● **PROMPT**
From the records below, copy out exactly the lines from the one containing "Screen dimensions: 957x826" to the one containing "1080x860 pixels.", both included. Add nothing else.

● **SOURCE DATA**
§

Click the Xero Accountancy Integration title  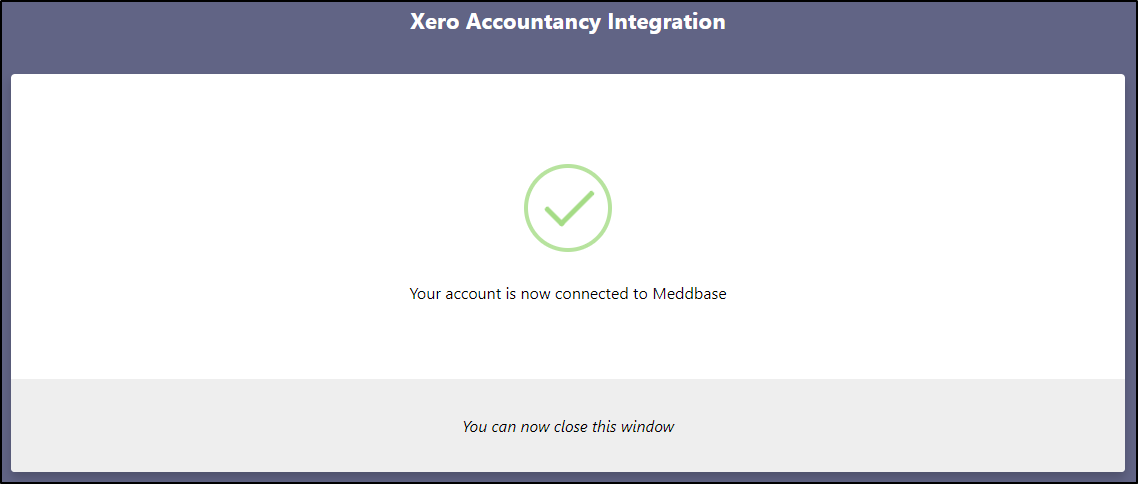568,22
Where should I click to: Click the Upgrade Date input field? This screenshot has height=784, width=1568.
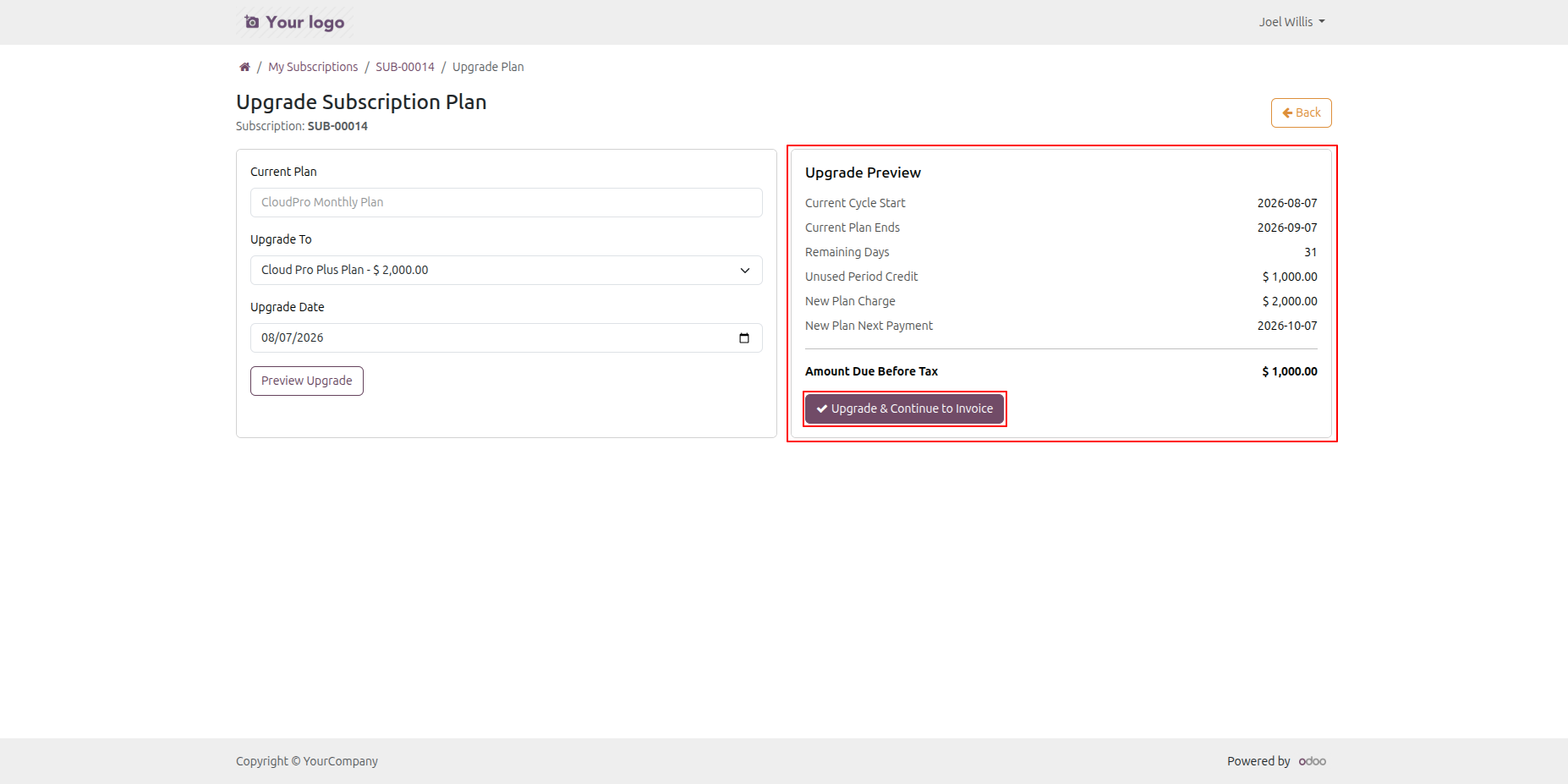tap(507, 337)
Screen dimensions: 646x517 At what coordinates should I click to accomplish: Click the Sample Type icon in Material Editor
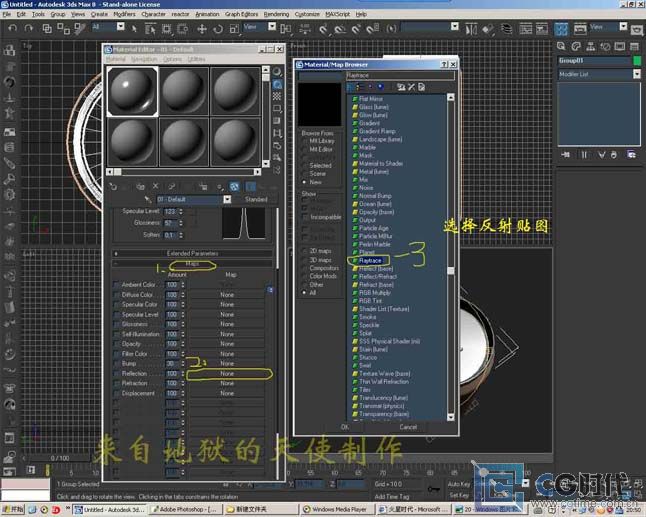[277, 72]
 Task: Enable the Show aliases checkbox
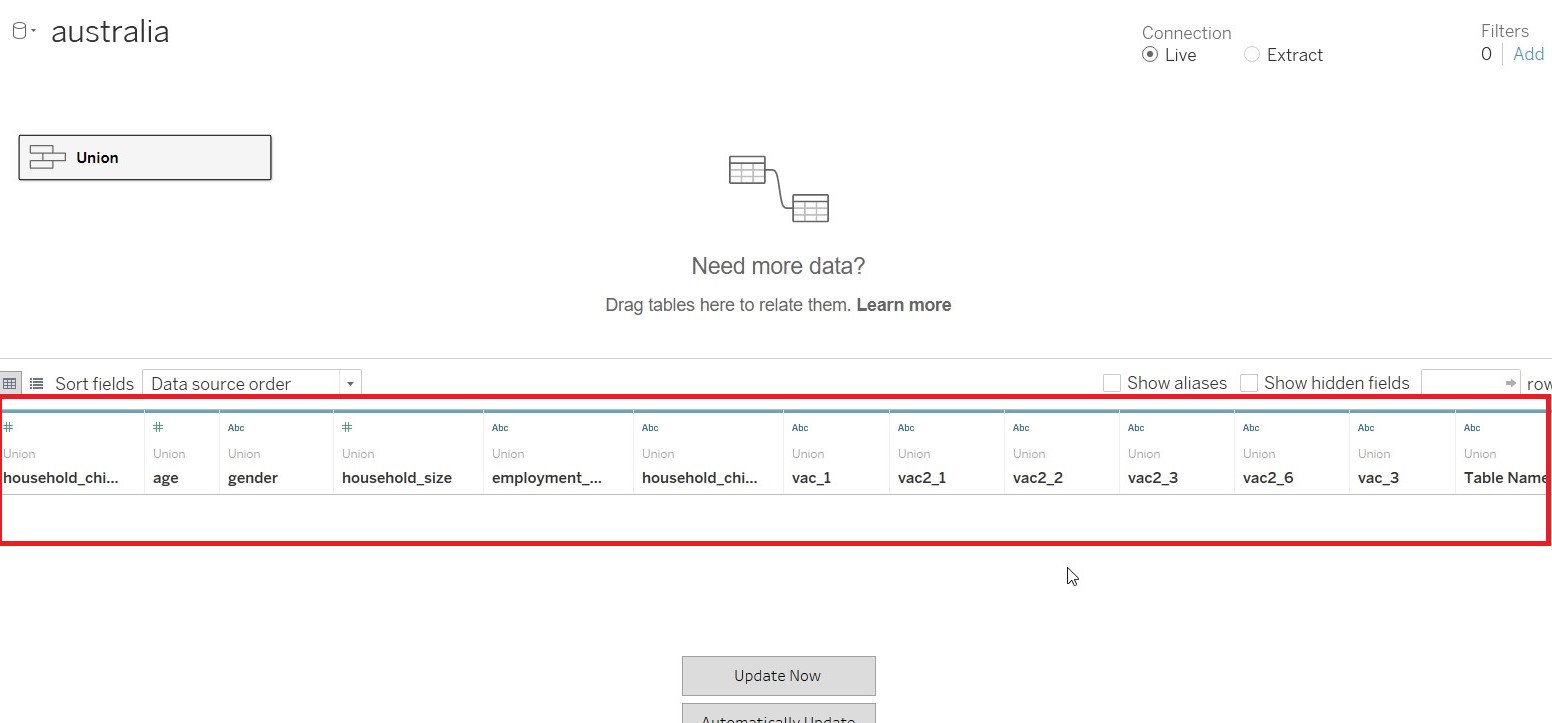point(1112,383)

§

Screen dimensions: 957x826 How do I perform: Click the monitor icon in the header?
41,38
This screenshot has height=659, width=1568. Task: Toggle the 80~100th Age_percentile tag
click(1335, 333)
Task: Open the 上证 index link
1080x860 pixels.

§

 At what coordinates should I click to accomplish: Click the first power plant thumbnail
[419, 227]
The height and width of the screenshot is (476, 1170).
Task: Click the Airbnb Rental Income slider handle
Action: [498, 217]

§

● **SOLUTION TO THIS TASK**
Screen dimensions: 957x826 How do I perform: Click the monitor icon in the header?
41,38
This screenshot has height=659, width=1568. Task: Toggle the 80~100th Age_percentile tag
click(1335, 333)
Task: Open the 上证 index link
1080x860 pixels.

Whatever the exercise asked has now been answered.